Euler angles can be easily extracted from the transformation matrix. This can be seen very well when one writes the transformation matrix in 3D space as a complex of 3 basic rotations (rotations about 3 principal axes of the global system). For the rotation scheme $Z^{(0)}-Y^{(1)}-X^{(2)}$ (used for the drone) it looks as follows:

\[\begin{gather}\mathbf{R}_{1}^0=\mathbf{R}_z(yaw)\mathbf{R}_y(pitch)\mathbf{R}_x(roll)=\label{eq:euler angle to R}\\ \nonumber\\ \left| \mathbf{R}_z(\gamma)= \left[ \begin{array}{ccc} \cos{\gamma} & -\sin{\gamma} & 0 \\ \sin{\gamma} & \cos{\gamma} & 0 \\ 0 & 0 & 1 \end{array} \right] \mathbf{R}_y(\beta)=\left[\begin{array}{ccc} \cos{\beta} & 0 & \sin{\beta} \\ 0 & 1 & 0 \\ -\sin{\beta} & 0 & \cos{\beta} \end{array} \right] \mathbf{R}_x(\alpha)= \left[ \begin{array}{ccc} 1 & 0 & 0 \\ 0 & \cos{\alpha} & -\sin{\alpha} \\ 0 & \sin{\alpha} & \cos{\alpha} \end{array} \right] \right| \nonumber\\ \nonumber\\ =\left[ \begin{array}{ccc} \cos{\gamma}\cos{\beta} & \cos{\gamma}\sin{\beta}\sin{\alpha}-\sin{\gamma}\cos{\alpha} & \cos{\gamma}\sin{\beta}\cos{\alpha}+\sin{\gamma}\sin{\alpha}\\ \sin{\gamma}\cos{\beta} & \sin{\gamma}\sin{\beta}\sin{\alpha}+\cos{\gamma}\cos{\alpha} &\sin{\gamma}\sin{\beta}\cos{\alpha}-\cos{\gamma}\sin{\alpha} \\ -\sin{\beta} & \cos{\beta}\sin{\alpha} & \cos{\beta}\cos{\alpha} \end{array} \right] \label{eq:transformation matrix 3D} \end{gather}\]

Euler angles from transoramtion matrix

From matrix (\ref{eq:transformation matrix 3D}) Euler angles can be easily extarcted:

\[\begin{align} \gamma&=atan2(R_{21},R_{11})\label{eq:matrix trans to yaw}\\ \beta&=\arcsin{(-R_{31})}\\ \alpha&=atan2(R_{32},R_{33})\label{eq:matrix trans to roll} \end{align}\]

You can see here exactly the problem of determining the Euler angles in the surrounding of the singular point ($\beta \rightarrow \pm \frac{\pi}{2}$).
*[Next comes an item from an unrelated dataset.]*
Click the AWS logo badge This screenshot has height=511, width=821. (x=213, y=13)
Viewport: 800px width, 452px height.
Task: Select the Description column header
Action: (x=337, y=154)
It is worth noting that for different conventions of Euler angles the formulas binding the transformation matrix and these angles (\ref{eq:matrix trans to yaw})-(\ref{eq:matrix trans to roll}) will have a different form, but the numerical value of the matrix (\ref{eq:transformation matrix 3D}) will be the same.